# SELECTED TEXT
-*-
On 27 June 1944, a reconnaissance aeroplane flying over France photographed the damage to the artificial harbour at Vierville, Normandy, after a series of heavy storms. This harbour codenamed 'Mulberry A' was constructed of prefabricated sections which had been towed across the English Channel after D-Day and assembled to form breakwaters, unloading piers and floating pontoon roadways. These extensive temporary structures were vital to the Allied logistic effort in the absence of a deep-water port and played a major part in supporting the ongoing battle for Normandy.

 

During a storm on 19 June, many of the concrete sections of Mulberry A broke loose, wrecking the network of floating causeways and jetties. Mulberry B, a second artificial harbour at Arromanches, survived the storm and continued to provide an invaluable service for many months afterwards.

 

These images from sortie 106G/1138, flown in the aftermath of the storm, show the sheer scale of the Mulberry operation in action, along with the growing Allied presence in France, from troop and cargo landings to temporary airfields and personnel tents.

 

 

Frame 3014

 

This image shows numerous Landing Ship Tanks (LST) washed up against pontoon 'Whale' roadways and onto the beach. Flat-topped 'Phoenix' prefabricated concrete breakwaters can be seen afloat and onshore. Merchant cargo and tanker ships lie offshore (one with barrage balloon aloft) with an escort corvette-type warship. DUKW amphibious trucks can be seen shuttling supplies and personnel between ships and the beach, while numerous vehicles are heading off the beach along roads and into vehicle parking areas to the south.

 

 

Frame 3016

 

This image shows several vessels shuttling supplies and personnel between ships and the beach, while numerous vehicles are heading off the beach along roads and into vehicle parking areas to the south. Many personnel tents and foxholes can be seen in and around fields to the south west of the port.

 

 

Frame 4012

 

This image shows damaged 'Bombardon' steel breakwater sections lying offshore from Vierville-sur-Mer. Large merchant cargo ships are unloading supplies onto motorised barges. A requisitioned civilian paddle steamer is also visible. A loose 'Spud' jack-up unloading pier can be seen, disconnected from a 'Whale' pontoon roadway. 'Corn Cob' block ships are also present.
-*-
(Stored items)
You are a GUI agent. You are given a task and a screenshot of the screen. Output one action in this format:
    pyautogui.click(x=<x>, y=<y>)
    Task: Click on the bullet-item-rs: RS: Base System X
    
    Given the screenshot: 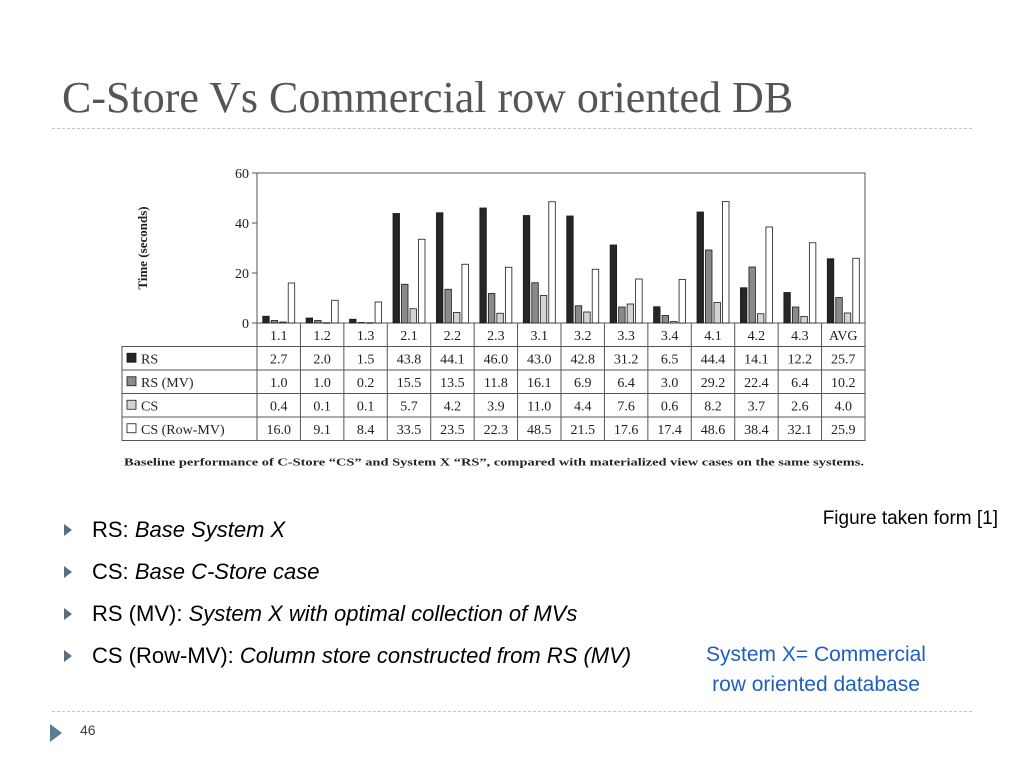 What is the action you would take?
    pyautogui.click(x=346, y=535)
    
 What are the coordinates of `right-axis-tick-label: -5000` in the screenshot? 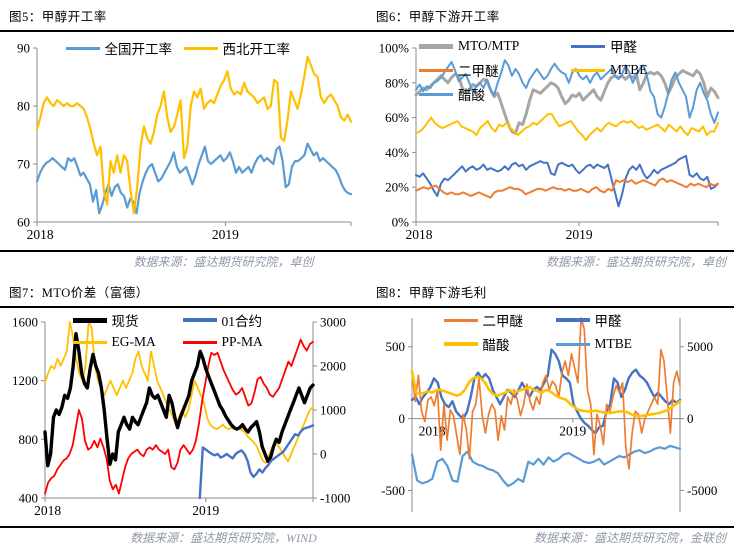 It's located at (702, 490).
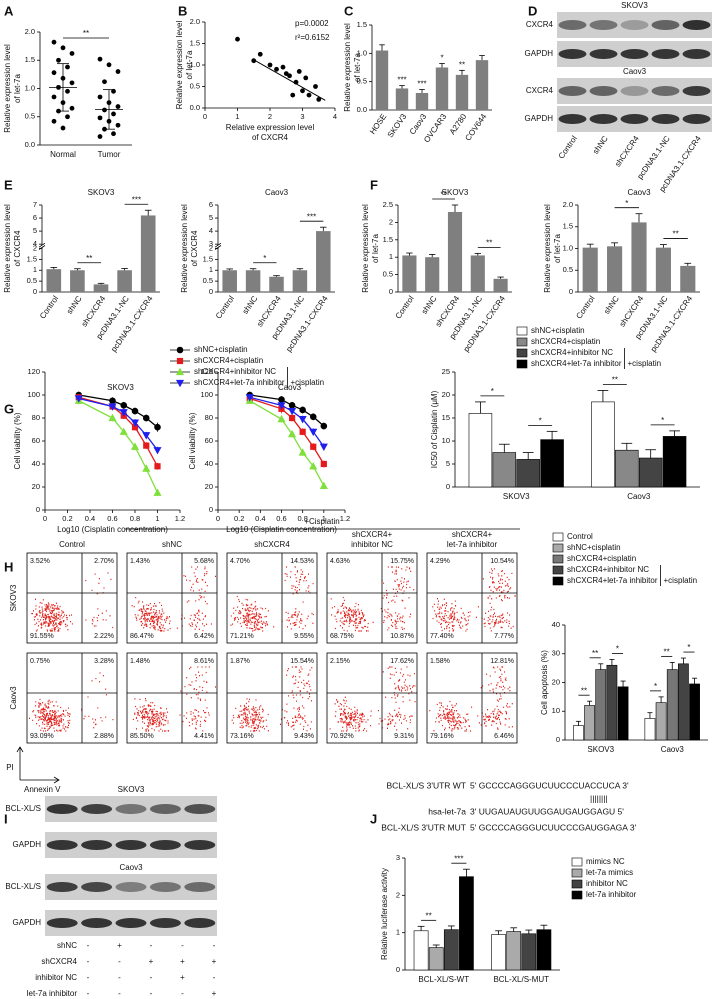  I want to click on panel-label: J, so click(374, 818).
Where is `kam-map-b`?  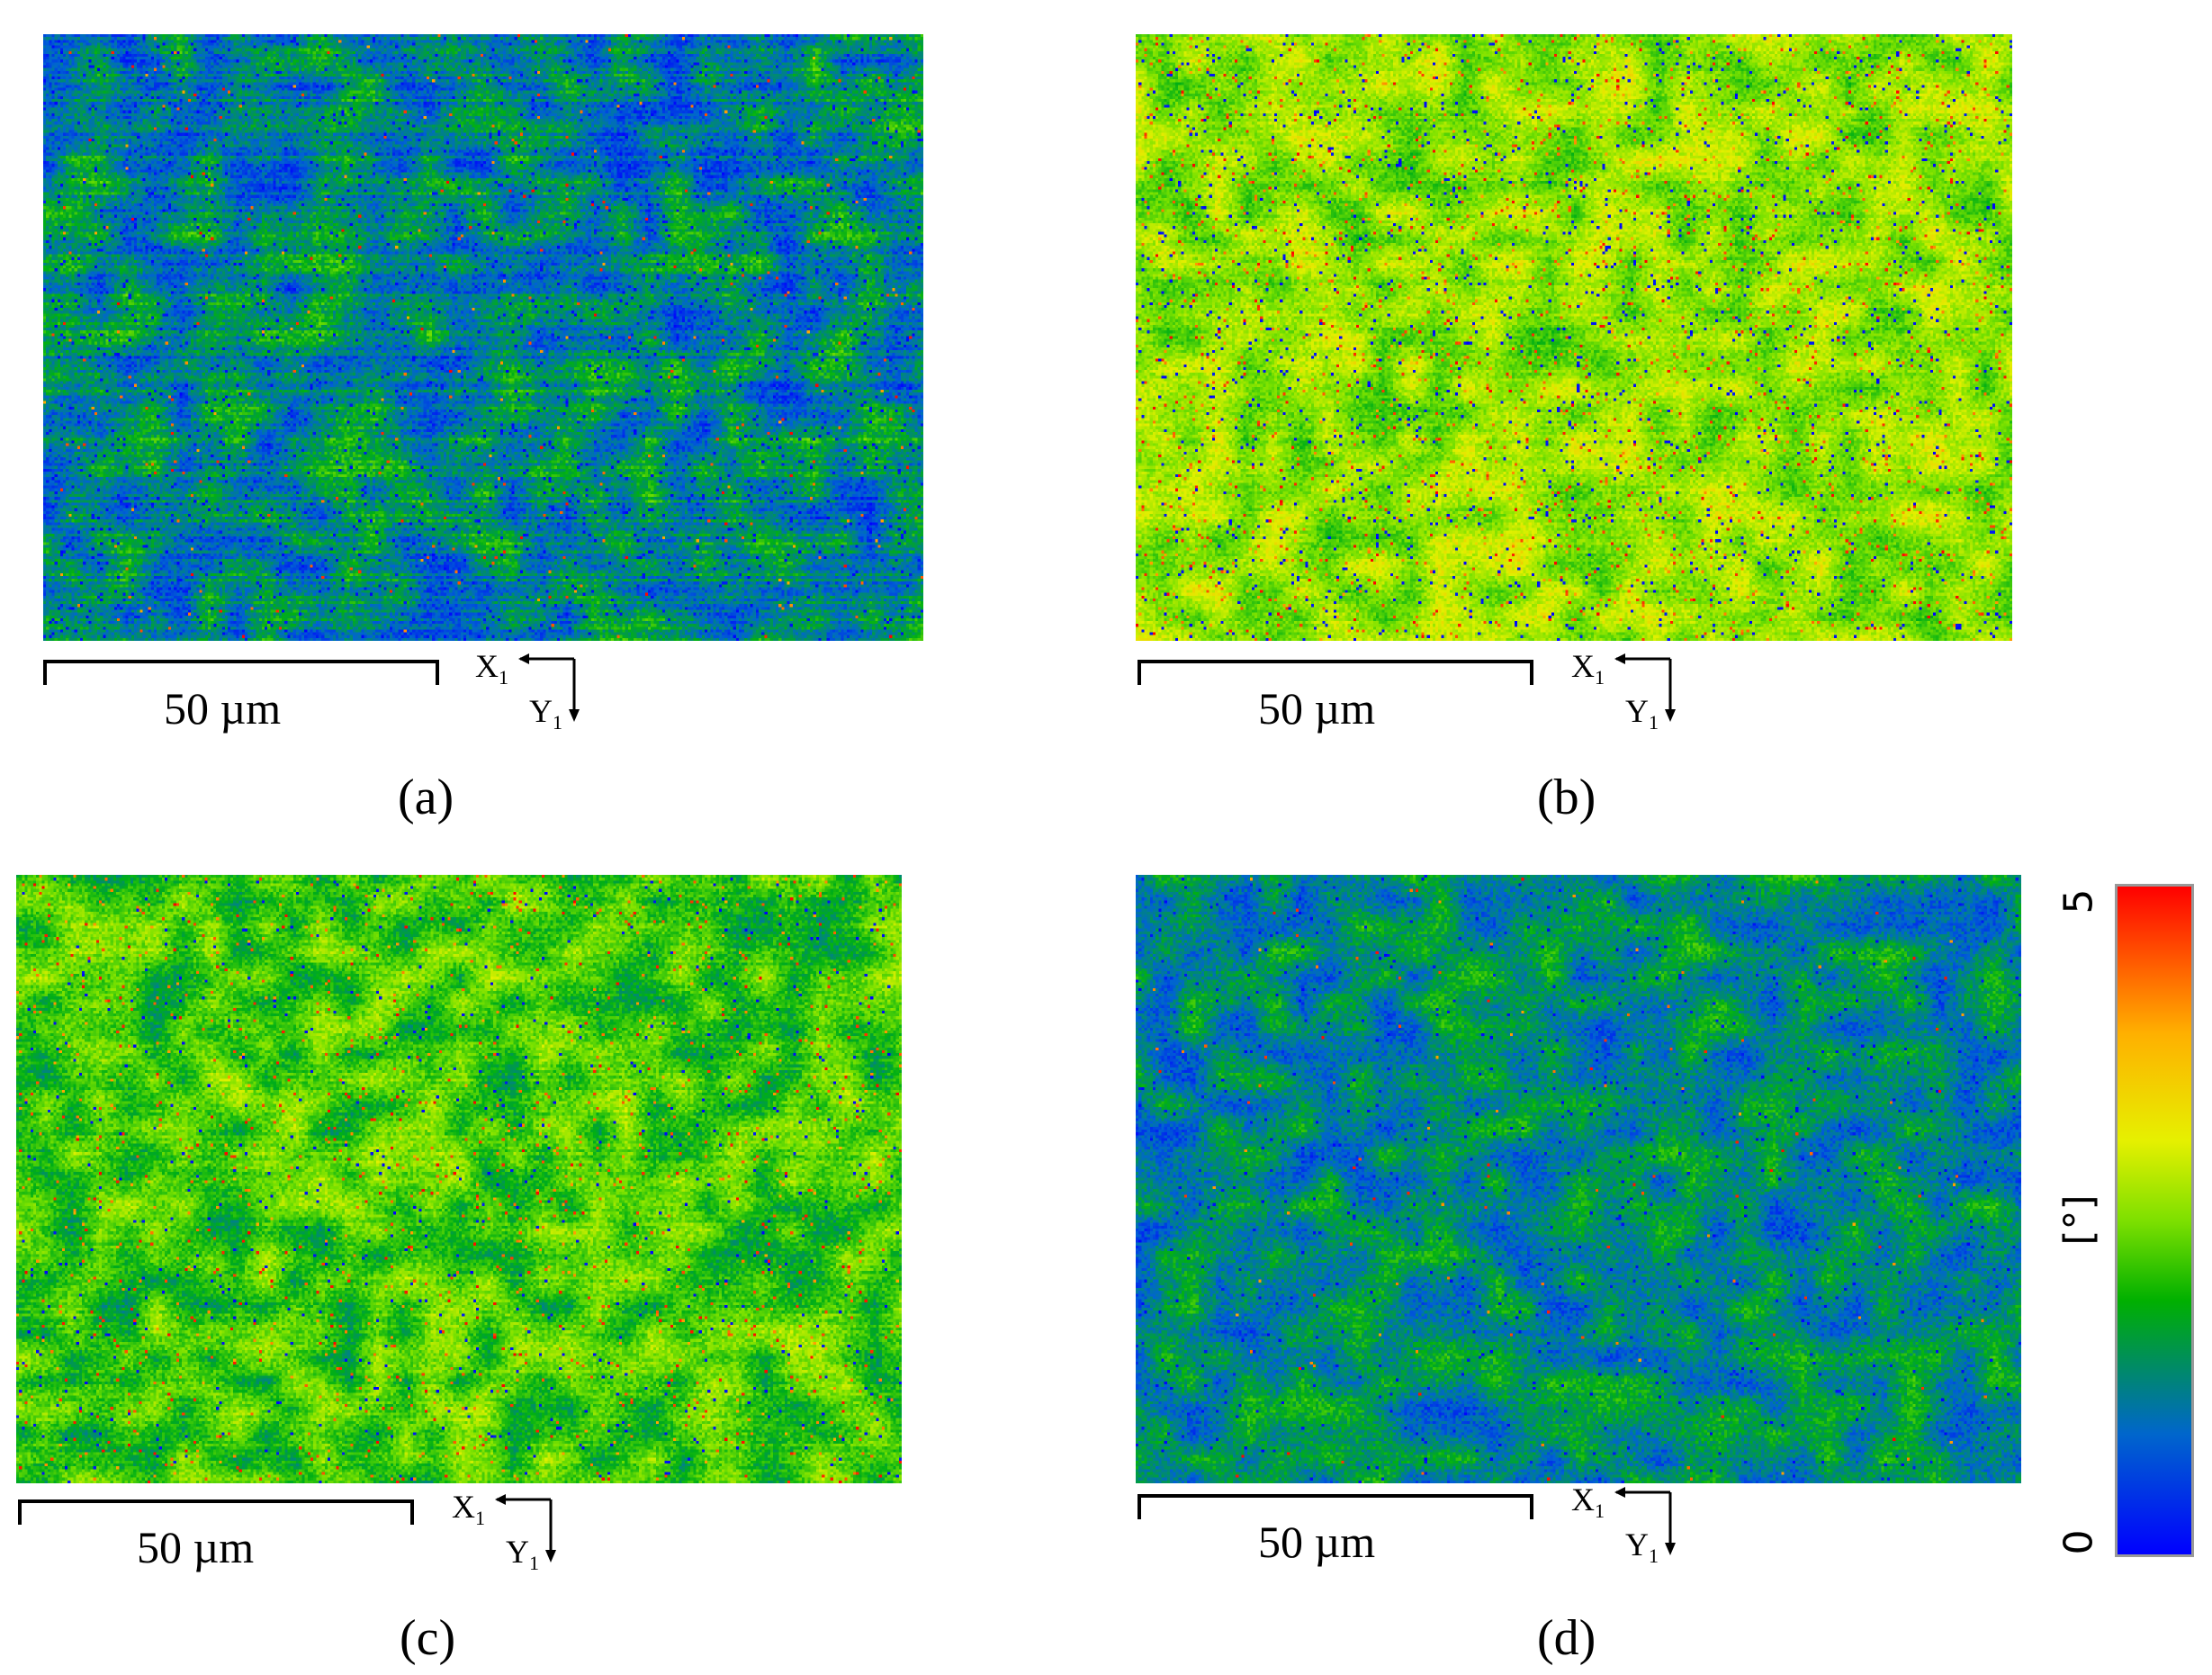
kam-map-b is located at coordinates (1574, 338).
-*-
# STUDY QUESTIONS
1. In the Mulberry harbour text, where was the second artificial harbour, Mulberry B, located?
2. From the Mulberry harbour text, quote the passage that begins with the words "This image shows numerous" and stop after "of the port.".

# SOLVED PROBLEMS
1. Mulberry B was located at Arromanches.

2.
This image shows numerous Landing Ship Tanks (LST) washed up against pontoon 'Whale' roadways and onto the beach. Flat-topped 'Phoenix' prefabricated concrete breakwaters can be seen afloat and onshore. Merchant cargo and tanker ships lie offshore (one with barrage balloon aloft) with an escort corvette-type warship. DUKW amphibious trucks can be seen shuttling supplies and personnel between ships and the beach, while numerous vehicles are heading off the beach along roads and into vehicle parking areas to the south.

 

 

Frame 3016

 

This image shows several vessels shuttling supplies and personnel between ships and the beach, while numerous vehicles are heading off the beach along roads and into vehicle parking areas to the south. Many personnel tents and foxholes can be seen in and around fields to the south west of the port.